The revised guidance notes for vets can be found at www.thekennelclub.org.uk/download/12708/SH102HPvetsurgeoninfo.pdf.
• Writing in the American magazine Dog News, former KC chairman Ronnie Irving covered business discussed at the AGM, including the veterinary checks. He corrected a point made previously by one of the publication’s editors, Matt Stander, that the ‘chief architect’ of the checks had been former chairman of the KC’s health group and General Committee member, Dr Ruth Barbour.
"It is true that Dr Barbour was very much the developer of the positive work with the 15 breed clubs concerned, but, sadly in my view, she was not as far as I am aware involved in the preparatory work for the testing that took place at Crufts this year,” he wrote.
"I believe that things might have been rather different if she had been.”
Meanwhile, the KC has advertised the job of ‘high-profile breed co-ordinator’. The advertisement says the successful applicant ‘will provide proactive support for high-profile breed clubs and their breed health co-ordinators; act as a point of communication between the KC and breed clubs, breed health co-ordinators, judges and exhibitors, and provide regular communication with all enthusiasts on the management of the high-profile breed list.

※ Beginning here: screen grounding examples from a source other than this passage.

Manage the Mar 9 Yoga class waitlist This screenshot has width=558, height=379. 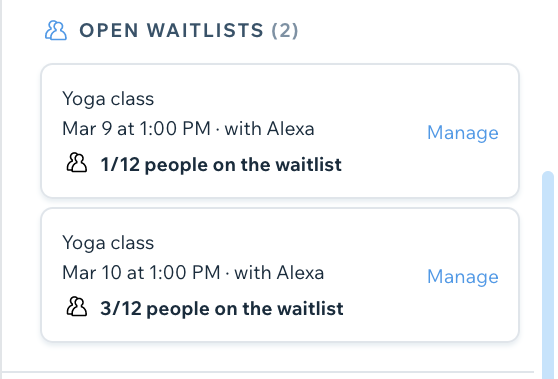pos(463,133)
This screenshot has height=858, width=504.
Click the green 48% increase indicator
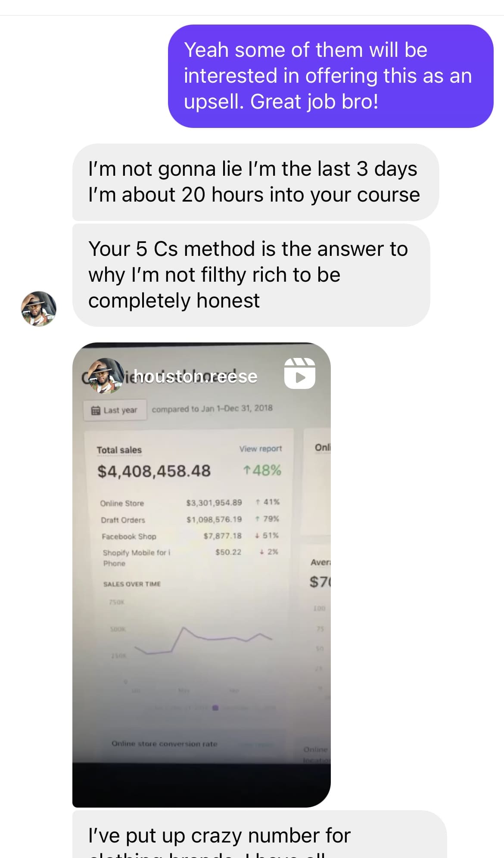262,470
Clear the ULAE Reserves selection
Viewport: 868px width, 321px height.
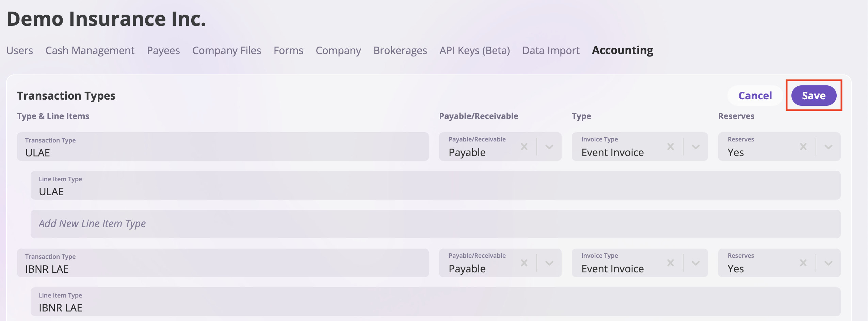point(803,147)
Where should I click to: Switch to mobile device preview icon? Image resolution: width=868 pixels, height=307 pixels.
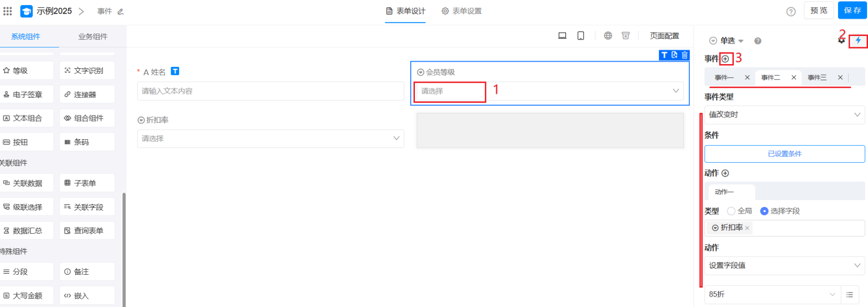[580, 36]
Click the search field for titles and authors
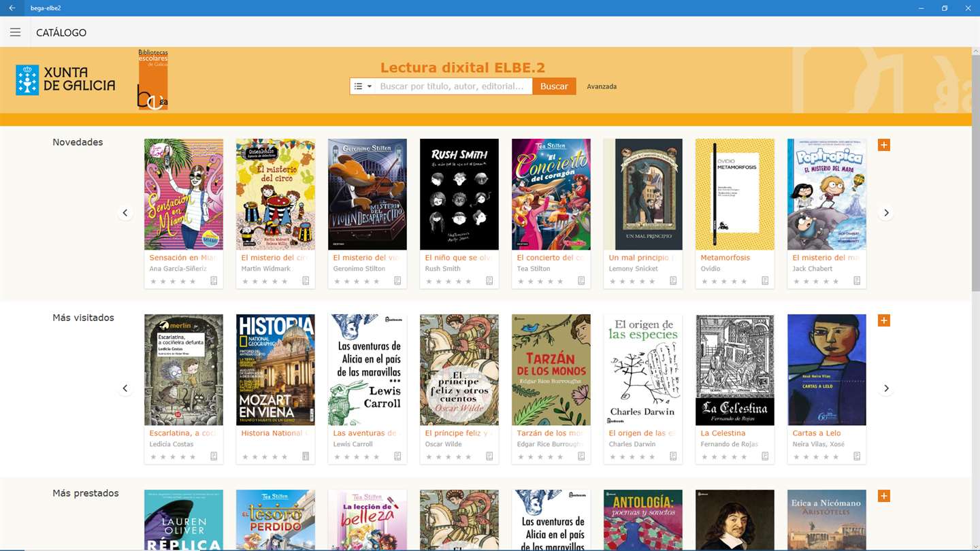Viewport: 980px width, 551px height. click(x=454, y=86)
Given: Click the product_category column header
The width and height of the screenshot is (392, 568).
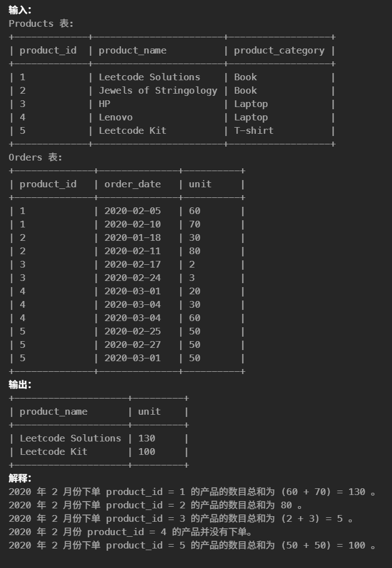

‘This role will be a first point of contact for those associated with the high-profile breeds to respond to their questions and concerns as well as to assist clubs in gathering suitable information and data to support applications for removal from the high-profile list’.
One can but hope that 'typical of their breed' is going to be taken into account. in future, especially after what happened in my main breed at Crufts, when the examining vet apparently said she was looking at the Basset as a normal dog and mentioned a Collie type eye. If there is to be a vet inspection, the wording of the Breed Standard MUST be taken into consideration. Surely?